Muss eher die GKV oder die PKV reformiert werden?Drabinski: Es geht um eine Reform des dualen Krankenversicherungssystems, das heißt um die reformierte Dualität in einem wettbewerblichen Umfeld. Durch den demografischen Wandel wird die GKV in der Zukunft vor massiven Finanzierungsproblemen stehen. Bei der PKV gibt es Reformbedarf bei der Bildung, Kalkulation und Übertragung der Alterungsrückstellungen, bei der fehlenden Transparenz zwischen den Tarifen und bei den Maklerprovisionen. Nur zum Vergleich: Bei den Provisionen wird fast dreimal so viel Geld ausgegeben, wie für die Zahnbehandlung nach GOZ.

Welche konkreten Reformen schlagen Sie vor?Engel: Eine Reform der Dualität muss immer zum Ergebnis haben, dass eine unabhängige Beratung, der Zugriff auf zahnmedizinische Innovationen und die freie Zahnarztwahl am Ende erhalten bleiben. Dabei kann nur eine private Gebührenordnung wie die GOZ garantieren, dass die Patienten auch zukünftig einen uneingeschränkten Zugriff auf medizinische Innovationen haben.Voraussetzung ist hierbei aber auch, dass die privaten Krankenversicherer einen wesentlich transparenteren Leistungskatalog anbieten.

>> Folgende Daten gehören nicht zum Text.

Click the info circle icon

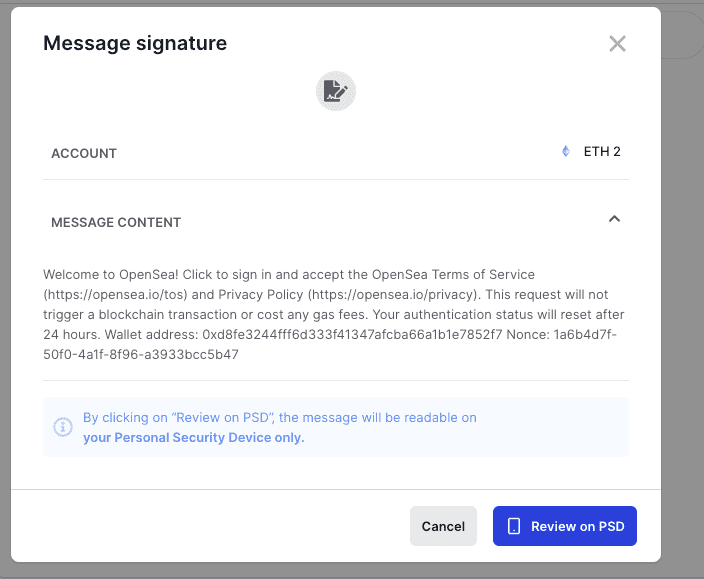pos(63,427)
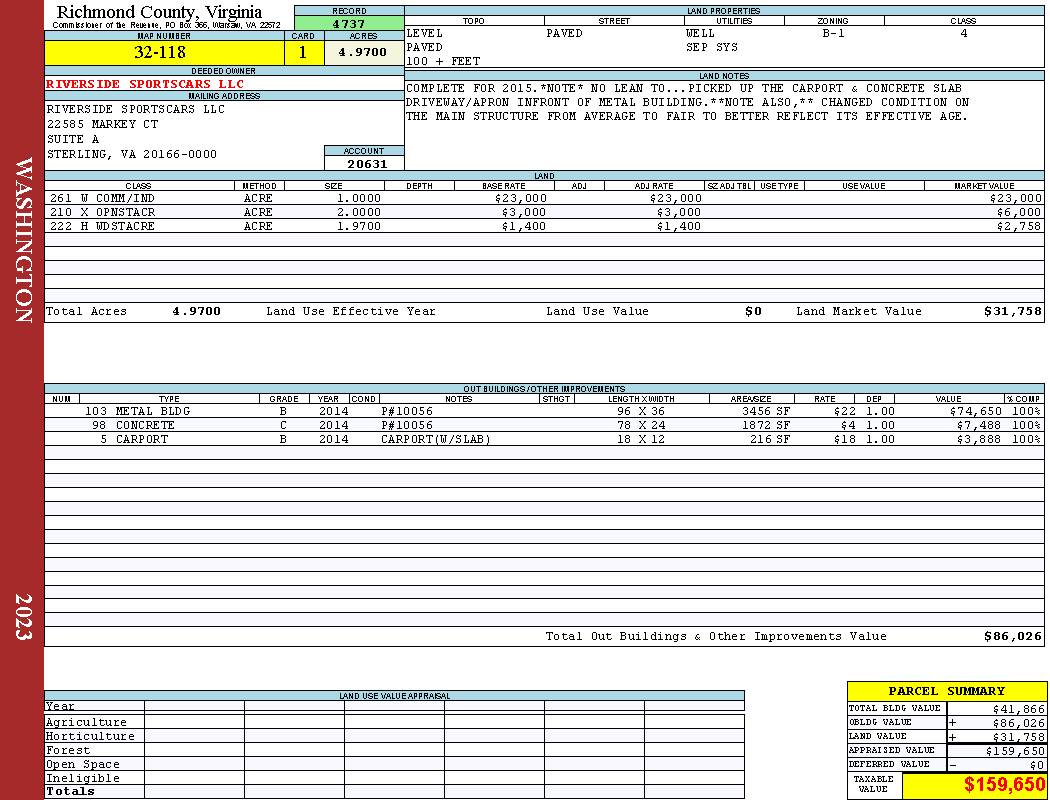Image resolution: width=1050 pixels, height=800 pixels.
Task: Select the yellow Parcel Summary header
Action: [946, 691]
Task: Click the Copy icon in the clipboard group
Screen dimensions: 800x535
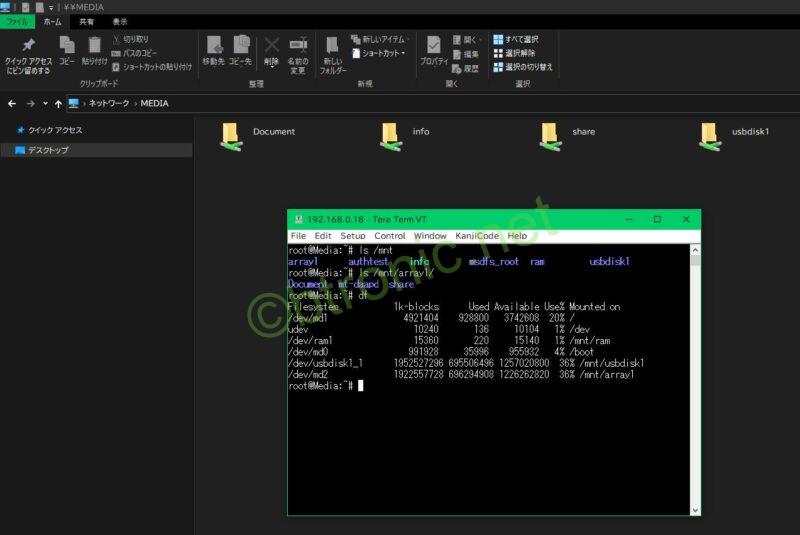Action: [67, 46]
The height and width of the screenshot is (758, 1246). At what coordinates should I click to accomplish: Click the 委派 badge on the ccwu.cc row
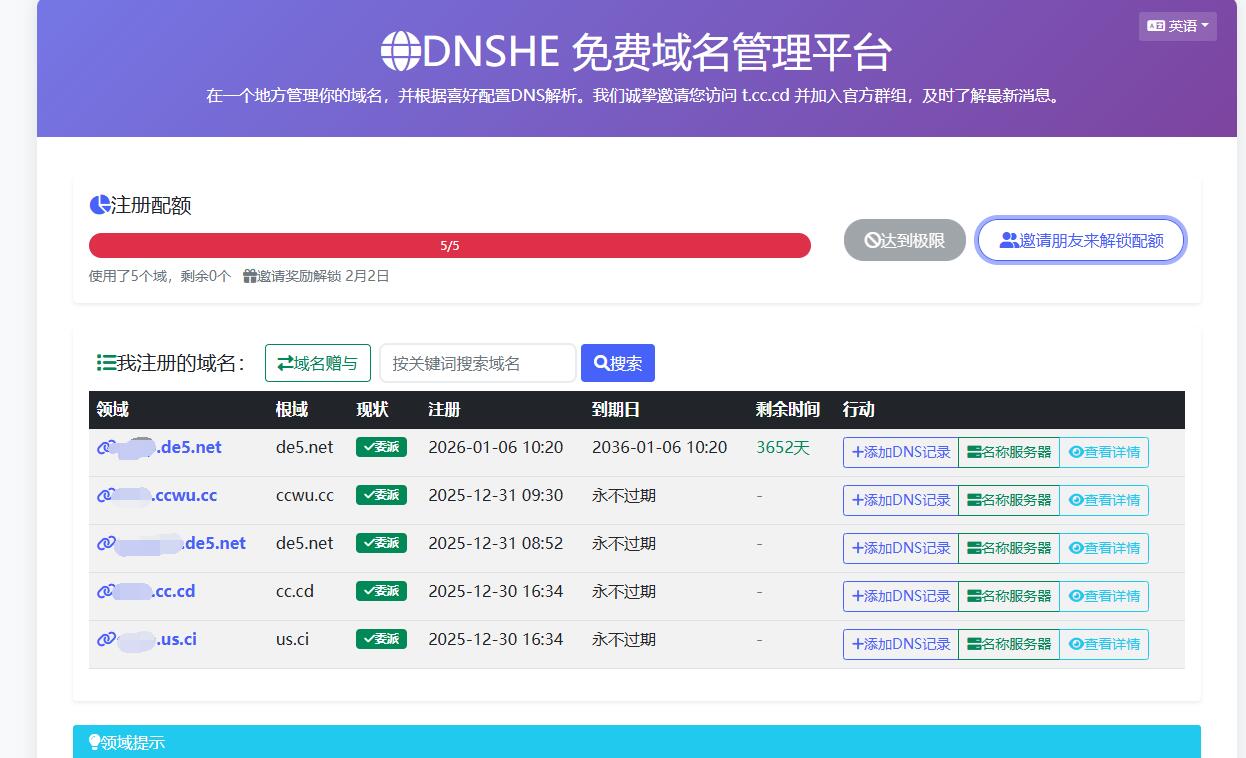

Bei einer Planwirtschaft à la Bürgerversicherung mit einer Einheits- vergütung sehe ich diese Garantie nicht.

Wie lässt sich die Reform der Dualität begründen?Drabinski: In der GKV muss vor allem die Einkommensumverteilung durch ein pauschales Finanzierungskonzept neu geordnet werden, um der jungen Generation mit Geburtsjahr 1970 und jünger überhaupt eine faire Chance zur zukünftigen Lastentragung zu geben. In der PKV gehört dazu, die komplizierte Tarifstruktur zu entwirren und den Versicherten die Übertragung von Altersrückstellungen zwischen privaten Krankenversicherern zu ermöglichen. Auch die nachvollziehbare Festlegung von Mindestkriterien ist wichtig. Außerdem sollten die Maklerprovisionen der PKV um mehr als die Hälfte gesenkt werden.

Und kann die Zahnmedizin dabei eine Vorreiterrolle annehmen?Engel: Natürlich hat das duale Gesundheitssystem Probleme. Aber es hat sich bewährt, wie gerade die hohen Standards und die hohe Qualität der zahnmedizinischen Versorgung zeigen. Eine Weiterentwicklung des dualen Krankenversicherungssystems ist deshalb aus Sicht der BZÄK der einzig richtige Weg für die Zukunft. Und die Zahnmedizin kann dabei als Vorbild für andere Versorgungsbereiche dienen. Die dort in den vergangenen Jahrzehnten geleisteten Reformen haben zu einer finanziellen Stabilisierung der GKV beigetragen. Warum also das System aus Grundversorgung und wahlweise weitergehenden Leistungen nicht auch auf die übrigen Versorgungsbereiche übertragen? Das würde die GKV-Finanzen langfristig stabilisieren. Im Übrigen haben wir unsere Grundsätze und Forderungen in unserem „Gesundheitspolitischen Programm 2013“ ausführlich untergebracht. Die dort getätigten Ausführungen zur Zukunft des Gesundheitssystems basieren auf dem unter anderem mit Dr. Drabinski erarbeiteten „Memorandum zur Reformierung des Gesundheitssystems“.